■ **WHAT THIS EXERCISE ASKS**:
1 – In the passage on pooling layers below, reproduce the part that opens with the words containing "In practice, max" and closes with "for this reason.".
2 – Continue the passage on pooling layers below, picking up after its final sentence.

■ **TEXT TO READ**:
────────────────
For a pooling region R, max pooling computes:
y = max(x_i) for all x_i in R
Max pooling provides a form of translational invariance: if a feature such as an edge shifts slightly within the pooling window, the output remains the same as long as the maximum value does not change. This property helps CNNs recognize patterns regardless of their exact spatial position, although the invariance is local and breaks down for shifts larger than the pool size.
Average pooling computes the arithmetic mean of all values in the pooling window. For a pooling region R containing n elements:
y = (1/n) * sum(x_i) for all x_i in R
Average pooling produces smoother output feature maps compared with max pooling because it considers all values rather than only the peak activation. It was the original form of pooling used in LeCun's LeNet-5 (1998), where the subsampling layers computed the sum of four neighboring inputs, multiplied by a trainable coefficient, added a trainable bias, and passed the result through a sigmoid. Each S2 channel had only two trainable parameters (one weight and one bias), and the same scheme was used in S4.
In practice, max pooling tends to outperform average pooling in most classification tasks because it preserves the strongest signals and produces sparser, more discriminative features. However, average pooling can be preferable when smoother feature representations are desired, such as in certain generative models, when the input contains significant noise, or in transition layers that aggregate dense features. DenseNet (Huang et al., 2017) uses 2x2 average pooling in its transition layers between dense blocks for this reason.
Global average pooling (GAP) computes the mean of each entire feature map channel, collapsing the spatial dimensions to a single value per channel. For an input of size H x W x C, GAP produces an output of size 1 x 1 x C.
GAP was introduced by Lin, Chen and Yan (2014) in the "Network in Network" paper as a replacement for the fully connected layers that traditionally appeared at the end of CNN classifiers. In their approach, the final convolutional layer produces one feature map per class and GAP averages each map into a single scalar that is fed directly into a softmax. This eliminates the large fully connected layers that dominated the parameter count in architectures like AlexNet and VGGNet. The original NIN paper notes that GAP enforces correspondence between feature maps and classes, which makes the final layer easier to interpret and acts as a structural regularizer because there are no parameters in the GAP itself.
────────────────
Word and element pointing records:
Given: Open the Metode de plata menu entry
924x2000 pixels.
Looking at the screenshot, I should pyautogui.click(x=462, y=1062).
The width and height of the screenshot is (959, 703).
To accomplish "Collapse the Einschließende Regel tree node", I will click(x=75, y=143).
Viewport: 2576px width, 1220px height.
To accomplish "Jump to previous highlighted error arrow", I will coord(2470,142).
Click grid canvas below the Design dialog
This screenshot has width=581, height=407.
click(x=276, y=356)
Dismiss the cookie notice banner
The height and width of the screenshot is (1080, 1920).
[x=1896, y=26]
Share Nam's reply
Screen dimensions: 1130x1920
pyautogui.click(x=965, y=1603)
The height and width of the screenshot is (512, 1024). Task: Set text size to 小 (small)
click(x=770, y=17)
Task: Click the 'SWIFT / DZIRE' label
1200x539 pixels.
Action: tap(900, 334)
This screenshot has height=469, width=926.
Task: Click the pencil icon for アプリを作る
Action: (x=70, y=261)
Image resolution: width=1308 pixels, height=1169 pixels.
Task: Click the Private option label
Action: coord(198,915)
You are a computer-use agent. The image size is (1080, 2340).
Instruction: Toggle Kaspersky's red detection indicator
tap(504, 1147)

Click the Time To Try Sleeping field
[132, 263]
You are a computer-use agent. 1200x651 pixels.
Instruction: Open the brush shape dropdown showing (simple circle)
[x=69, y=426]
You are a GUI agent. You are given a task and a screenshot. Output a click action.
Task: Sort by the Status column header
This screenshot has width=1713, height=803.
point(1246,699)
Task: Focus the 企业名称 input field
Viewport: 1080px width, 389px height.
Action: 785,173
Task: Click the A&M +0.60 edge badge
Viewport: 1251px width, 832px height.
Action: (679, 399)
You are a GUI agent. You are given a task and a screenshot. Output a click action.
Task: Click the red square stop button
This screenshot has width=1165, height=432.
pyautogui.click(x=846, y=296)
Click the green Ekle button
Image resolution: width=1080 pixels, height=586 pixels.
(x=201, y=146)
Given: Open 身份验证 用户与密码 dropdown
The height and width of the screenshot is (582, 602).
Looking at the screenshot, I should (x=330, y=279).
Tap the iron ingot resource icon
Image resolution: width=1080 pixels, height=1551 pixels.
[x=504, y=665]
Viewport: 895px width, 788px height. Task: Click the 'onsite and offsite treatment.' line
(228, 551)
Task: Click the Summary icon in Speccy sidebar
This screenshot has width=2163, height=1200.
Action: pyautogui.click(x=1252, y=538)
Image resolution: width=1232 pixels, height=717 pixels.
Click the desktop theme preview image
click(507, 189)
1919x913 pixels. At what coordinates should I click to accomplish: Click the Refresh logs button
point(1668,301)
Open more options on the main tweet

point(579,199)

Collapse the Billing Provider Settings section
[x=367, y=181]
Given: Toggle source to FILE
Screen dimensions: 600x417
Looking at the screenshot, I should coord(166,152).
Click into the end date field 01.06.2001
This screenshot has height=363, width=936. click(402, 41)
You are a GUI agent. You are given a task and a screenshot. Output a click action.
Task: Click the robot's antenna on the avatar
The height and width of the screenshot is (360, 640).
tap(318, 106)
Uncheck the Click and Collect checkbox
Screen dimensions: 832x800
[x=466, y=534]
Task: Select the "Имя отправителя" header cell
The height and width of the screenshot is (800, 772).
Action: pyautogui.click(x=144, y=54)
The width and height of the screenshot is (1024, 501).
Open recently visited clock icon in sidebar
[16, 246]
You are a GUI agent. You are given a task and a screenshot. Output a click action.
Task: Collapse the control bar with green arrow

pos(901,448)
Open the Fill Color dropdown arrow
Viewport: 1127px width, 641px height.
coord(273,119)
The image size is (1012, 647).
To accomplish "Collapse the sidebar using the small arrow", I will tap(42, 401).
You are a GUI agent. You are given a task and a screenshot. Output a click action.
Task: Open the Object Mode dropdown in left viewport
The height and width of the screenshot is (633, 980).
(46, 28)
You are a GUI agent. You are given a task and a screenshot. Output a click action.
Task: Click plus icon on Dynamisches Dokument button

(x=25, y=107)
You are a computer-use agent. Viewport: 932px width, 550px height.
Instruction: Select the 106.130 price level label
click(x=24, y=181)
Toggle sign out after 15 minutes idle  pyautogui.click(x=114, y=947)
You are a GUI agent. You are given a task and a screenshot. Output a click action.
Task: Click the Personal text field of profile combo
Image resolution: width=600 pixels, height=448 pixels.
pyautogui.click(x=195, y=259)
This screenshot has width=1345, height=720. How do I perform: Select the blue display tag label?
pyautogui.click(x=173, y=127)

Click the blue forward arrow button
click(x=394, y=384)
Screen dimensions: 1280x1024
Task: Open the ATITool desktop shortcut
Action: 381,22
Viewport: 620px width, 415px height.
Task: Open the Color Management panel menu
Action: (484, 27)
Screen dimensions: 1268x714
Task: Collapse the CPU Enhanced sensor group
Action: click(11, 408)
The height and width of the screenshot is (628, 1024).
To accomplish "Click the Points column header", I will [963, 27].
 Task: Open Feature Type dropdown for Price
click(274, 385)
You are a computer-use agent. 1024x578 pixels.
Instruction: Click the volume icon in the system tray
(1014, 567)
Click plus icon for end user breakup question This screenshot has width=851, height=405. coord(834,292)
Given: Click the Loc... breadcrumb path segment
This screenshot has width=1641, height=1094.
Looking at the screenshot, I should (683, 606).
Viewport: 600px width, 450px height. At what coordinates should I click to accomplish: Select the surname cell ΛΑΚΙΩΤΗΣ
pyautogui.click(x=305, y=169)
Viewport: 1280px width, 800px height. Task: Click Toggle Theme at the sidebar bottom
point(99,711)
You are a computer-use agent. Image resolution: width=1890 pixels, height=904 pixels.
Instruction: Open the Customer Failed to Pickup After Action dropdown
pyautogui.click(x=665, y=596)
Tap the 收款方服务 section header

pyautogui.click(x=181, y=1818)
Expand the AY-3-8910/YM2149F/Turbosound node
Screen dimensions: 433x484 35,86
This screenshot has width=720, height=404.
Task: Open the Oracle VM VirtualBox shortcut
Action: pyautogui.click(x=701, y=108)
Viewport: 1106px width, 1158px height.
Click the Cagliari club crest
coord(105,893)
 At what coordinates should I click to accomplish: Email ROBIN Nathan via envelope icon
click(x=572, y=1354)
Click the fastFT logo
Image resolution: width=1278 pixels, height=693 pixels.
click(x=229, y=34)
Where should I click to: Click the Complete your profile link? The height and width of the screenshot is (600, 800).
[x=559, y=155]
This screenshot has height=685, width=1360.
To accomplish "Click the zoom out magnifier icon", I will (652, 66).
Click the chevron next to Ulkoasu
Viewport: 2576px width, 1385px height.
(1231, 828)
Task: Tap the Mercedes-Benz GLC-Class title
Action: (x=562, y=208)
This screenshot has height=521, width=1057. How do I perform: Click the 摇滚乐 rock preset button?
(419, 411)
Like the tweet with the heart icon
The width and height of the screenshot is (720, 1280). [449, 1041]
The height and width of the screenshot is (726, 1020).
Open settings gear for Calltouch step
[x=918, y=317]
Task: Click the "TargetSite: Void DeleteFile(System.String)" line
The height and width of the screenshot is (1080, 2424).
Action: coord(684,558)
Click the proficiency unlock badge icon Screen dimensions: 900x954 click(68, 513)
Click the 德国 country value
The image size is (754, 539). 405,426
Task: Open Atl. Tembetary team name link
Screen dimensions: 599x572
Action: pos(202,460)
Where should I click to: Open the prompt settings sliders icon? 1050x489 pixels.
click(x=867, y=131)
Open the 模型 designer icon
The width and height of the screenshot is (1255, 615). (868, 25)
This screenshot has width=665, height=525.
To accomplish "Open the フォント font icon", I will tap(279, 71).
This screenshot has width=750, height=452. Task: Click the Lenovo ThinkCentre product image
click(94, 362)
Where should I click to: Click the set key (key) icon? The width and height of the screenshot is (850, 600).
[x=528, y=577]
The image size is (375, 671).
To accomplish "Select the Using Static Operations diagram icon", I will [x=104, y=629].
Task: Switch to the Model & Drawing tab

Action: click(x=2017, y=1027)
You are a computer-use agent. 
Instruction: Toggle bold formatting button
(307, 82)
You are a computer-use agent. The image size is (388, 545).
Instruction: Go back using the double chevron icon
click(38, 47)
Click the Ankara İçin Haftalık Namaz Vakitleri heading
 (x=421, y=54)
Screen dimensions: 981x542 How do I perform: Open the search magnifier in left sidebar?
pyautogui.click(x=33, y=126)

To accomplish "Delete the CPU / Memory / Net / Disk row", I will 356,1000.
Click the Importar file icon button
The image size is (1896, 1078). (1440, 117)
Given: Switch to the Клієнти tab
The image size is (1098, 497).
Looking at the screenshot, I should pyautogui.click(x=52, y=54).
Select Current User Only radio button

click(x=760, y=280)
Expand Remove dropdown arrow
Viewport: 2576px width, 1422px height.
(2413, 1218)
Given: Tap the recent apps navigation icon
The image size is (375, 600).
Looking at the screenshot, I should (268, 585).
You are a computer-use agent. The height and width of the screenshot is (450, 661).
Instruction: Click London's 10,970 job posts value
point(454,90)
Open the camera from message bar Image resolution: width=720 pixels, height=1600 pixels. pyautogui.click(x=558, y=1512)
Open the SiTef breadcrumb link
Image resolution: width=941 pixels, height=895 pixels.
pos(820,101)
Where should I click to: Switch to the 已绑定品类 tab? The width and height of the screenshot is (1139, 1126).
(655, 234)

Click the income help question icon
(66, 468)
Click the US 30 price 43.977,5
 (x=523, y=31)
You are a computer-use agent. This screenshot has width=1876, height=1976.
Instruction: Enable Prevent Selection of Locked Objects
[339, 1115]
────────────────
■ **EXPECTED RESULTS**:
1 –
In practice, max pooling tends to outperform average pooling in most classification tasks because it preserves the strongest signals and produces sparser, more discriminative features. However, average pooling can be preferable when smoother feature representations are desired, such as in certain generative models, when the input contains significant noise, or in transition layers that aggregate dense features. DenseNet (Huang et al., 2017) uses 2x2 average pooling in its transition layers between dense blocks for this reason.

2 –
The advantages of GAP over fully connected layers include:
GAP became a standard component in modern architectures. GoogLeNet (Szegedy et al., 2015), ResNet (He et al., 2016), DenseNet (Huang et al., 2017), and EfficientNet (Tan and Le, 2019) all use GAP before the final classification layer. GAP is also a key ingredient in class activation maps (Zhou et al., 2016), where the spatial average is reversed to localize discriminative regions per class.
Global max pooling takes the maximum value from each entire feature map channel, producing a 1 x 1 x C output from an H x W x C input. It is less common than GAP in classification networks but is used in certain architectures and tasks where preserving the single strongest activation per channel is more informative than the average response. Multiple-instance learning models, weakly supervised localization heads, and some text classifiers (Kim, 2014) use global max pooling because it picks out the most active feature regardless of how many positions support it.
Stochastic pooling, proposed by Zeiler and Fergus (2013), replaces the deterministic selection of max or average pooling with a probabilistic sampling procedure. Within each pooling region the activation values are first normalized to form a probability distribution, and a single value is then sampled according to this multinomial distribution. During training the random sampling acts as a regularizer in a similar spirit to dropout, preventing the network from relying too heavily on any single activation. During inference the method uses a probability-weighted average, which is equivalent to average pooling in expectation.
Stochastic pooling achieved state-of-the-art results on several benchmarks at the time of its introduction and demonstrated that pooling operations could serve as regularization mechanisms. It is hyperparameter-free and can be combined with other regularization techniques like dropout and data augmentation.
Fractional max pooling, introduced by Graham (2014), generalizes the integer downsampling factor used by standard pooling to non-integer values. Conventional alpha x alpha max pooling reduces hidden layer size by an integer factor (typically 2), which can cause spatial information to drop too rapidly through a deep network. Graham proposed allowing alpha to take non-integer values such as 1.41 or sqrt(2), which permits more fine-grained reduction across more layers.
Because non-integer pooling regions cannot tile a grid exactly, the construction is stochastic: for each layer the pooling regions are sampled from one of several valid pseudo-random tilings, which introduces additional regularization during training. Graham reported state-of-the-art results on CIFAR-100 without dropout and competitive performance on CIFAR-10, MNIST and assorted other benchmarks.
Mixed pooling, proposed by Yu et al. (2014), combines max and average pooling stochastically. For each pooling window a random parameter lambda in {0, 1} chooses whether to apply max pooling (lambda = 1) or average pooling (lambda = 0). The chosen lambda is recorded so that the backward pass uses the matching gradient rule. Yu et al. reported that mixed pooling outperformed both max and average pooling on several image classification benchmarks. Subsequent variants include gated pooling and tree-structured pooling (Lee, Gallagher and Tu, 2016), which learn the mixing weights rather than sampling them.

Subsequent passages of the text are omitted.